Шутливый пример приводится в эссе Борхеса «Аналитический язык Джона Уилкинса» (1952). Борхес упоминает об «одной китайской энциклопедии под названием “Небесная империя благодетельных знаний”», в которой написано, что животные делятся на разные причудливые категории: например, на «принадлежащих Императору», «набальзамированных», «бегающих как сумасшедшие», «разбивших цветочную вазу» и «похожих издали на мух»[37].

– Мне это нравится. Забавно.

– Дело в том, что вместо применения нашей системы классификации животных, основанной на морфологическом сходстве и общей эволюционной истории, здесь критерии категоризации имеют отношение к пользе, или прихоти.
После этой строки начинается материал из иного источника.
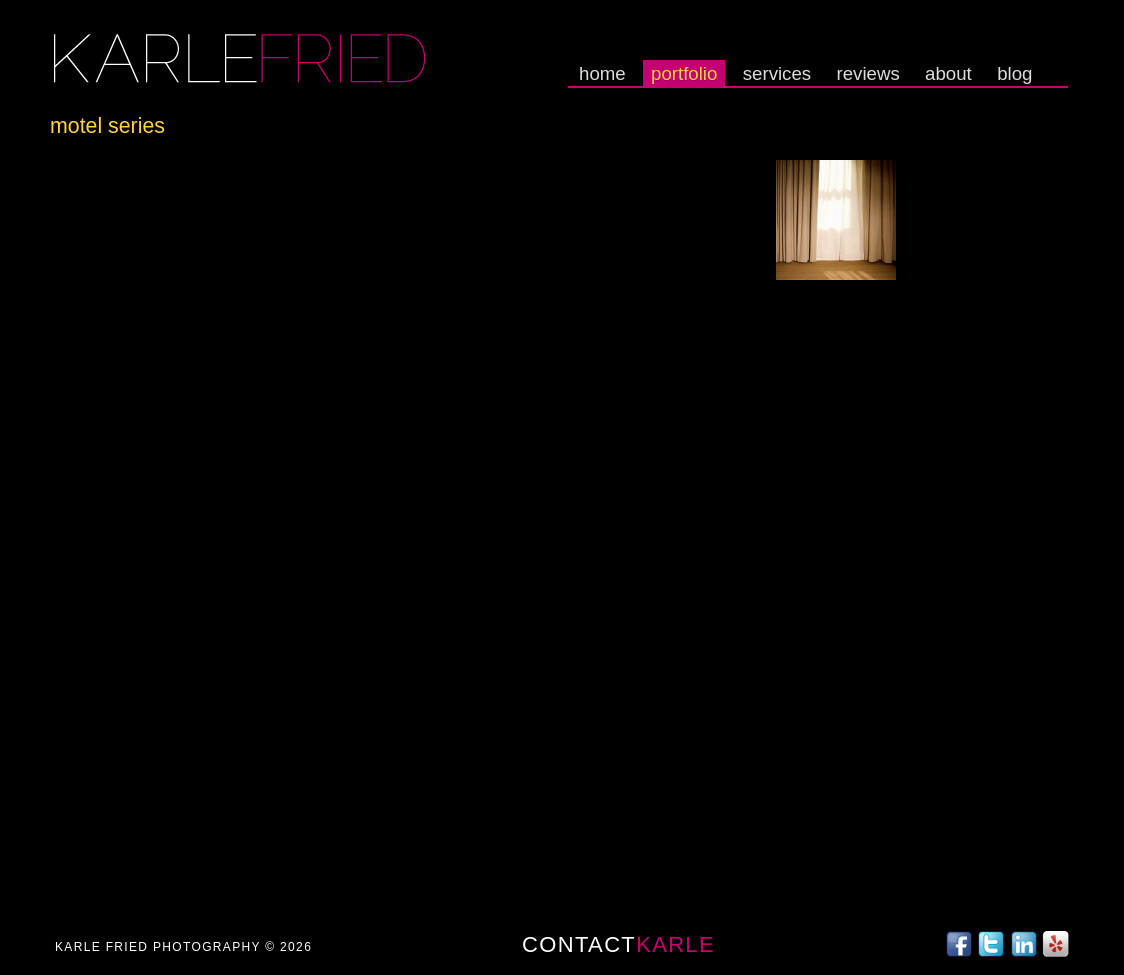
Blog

Самый знаменитый пример идеи о том, что язык отвечает за то, как мы видим мир, а не является просто его отражением, – это представление, выдвинутое антропологом Францем Боасом, а позднее ставшее популярным в качестве части гипотезы Сепира-Уорфа, о том, что у инуитов пятьдесят слов для обозначения снега. Поскольку инуиты обладают тонко структурированным языком, в котором подчеркиваются тонкие различия, они способны «видеть» различные типы снега, которые неразличимы для нас. Такая точка зрения была отчасти опровергнута, но самые последние исследования показывают, что Боас, возможно, на самом деле недооценил способность инуитов проводить различия. Например, в диалекте, на котором говорят инуиты, проживающие в регионе Нунавик в Канаде, имеется, по меньшей мере, 53 слова для обозначения снега, в том числе matsaaruti для мокрого снега, который можно использовать для замораживания полозьев саней, и pukak, обозначающее тип порошкообразного снега, напоминающего соль.
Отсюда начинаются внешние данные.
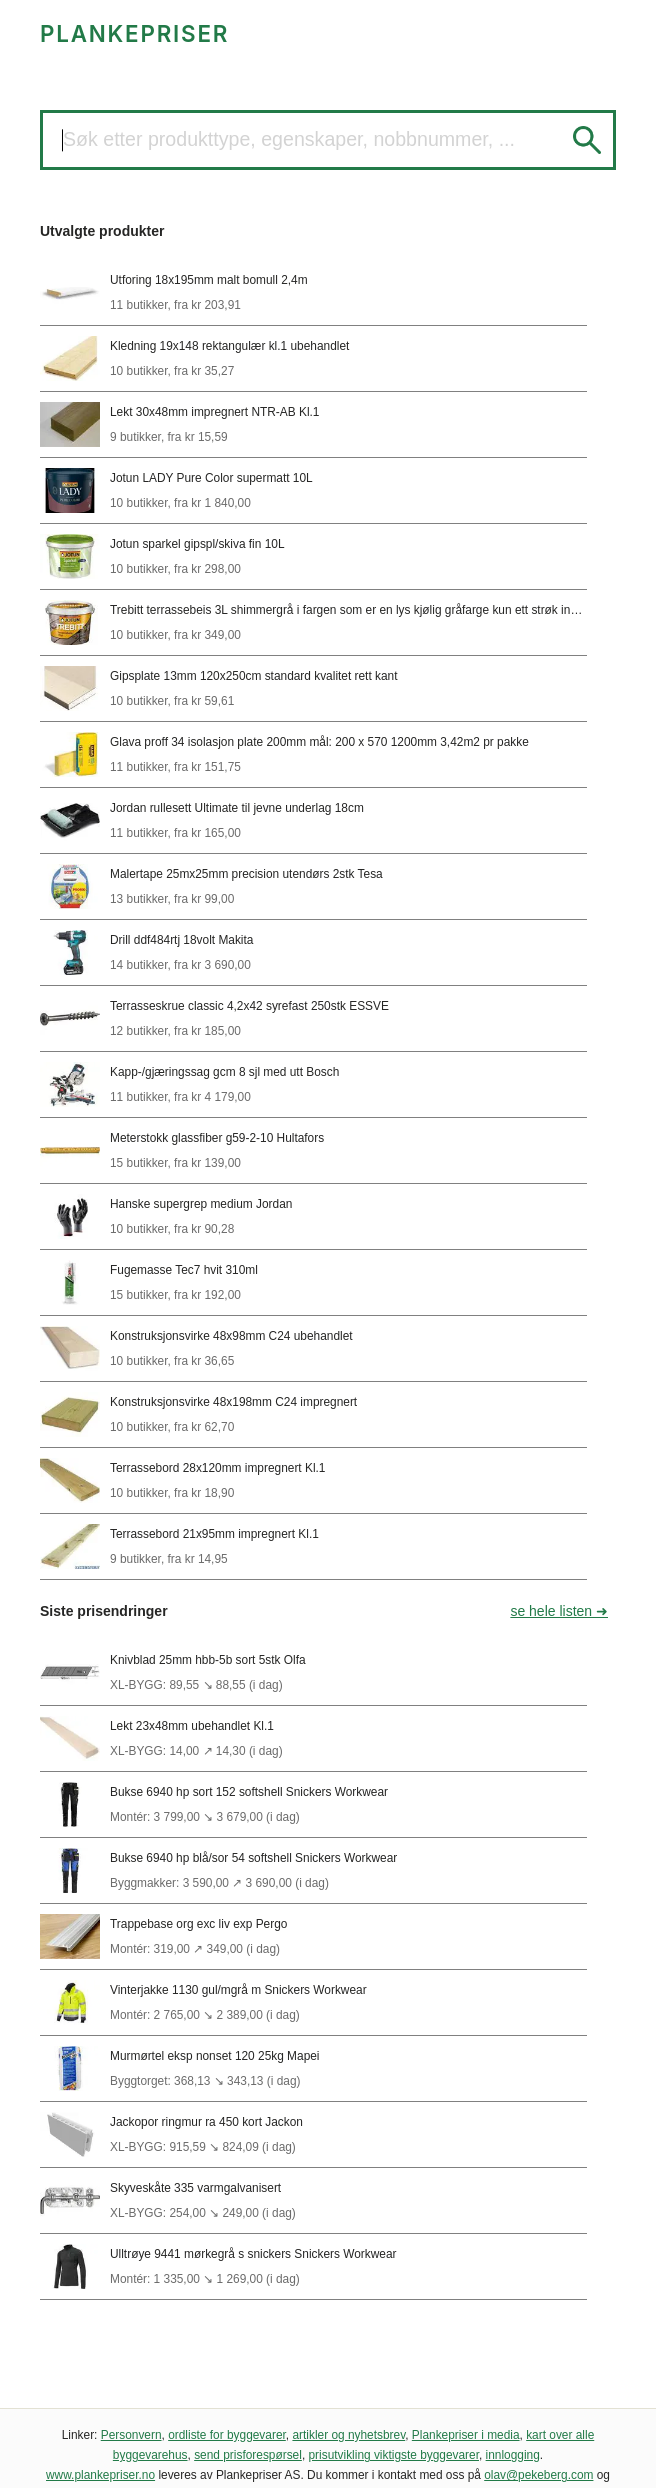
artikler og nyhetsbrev (348, 2435)
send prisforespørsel (248, 2455)
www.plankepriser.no (100, 2475)
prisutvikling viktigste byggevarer (393, 2455)
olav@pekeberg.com (538, 2475)
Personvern (131, 2435)
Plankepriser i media (466, 2435)
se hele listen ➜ (559, 1611)
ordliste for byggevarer (227, 2435)
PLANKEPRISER (134, 33)
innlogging (513, 2455)
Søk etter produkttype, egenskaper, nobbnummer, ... (289, 139)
Даже такая, казалось бы, объективная вещь, как цветовой спектр, по-разному подразделяется на части. Число названий базовых цветов, применяемое в разных культурах, варьирует от двух до одиннадцати, и те общества, в которых мало наименований цвета, неспособны видеть цвета, для которых у них нет названий. Сходным образом, удаленным племенным группам в Амазонии и других частях света никогда не требовалось разрабатывать системы счисления со значением последнего числа больше четырех (или какого-нибудь другого относительно небольшого числа). Сталкиваясь со скоплением, насчитывающим больше четырех объектов, – включая их собственных детей, – они прибегают к определению «много». Не имея языка для нумерации, они просто не могут заставить свой разум воспринимать бо́льшие числа.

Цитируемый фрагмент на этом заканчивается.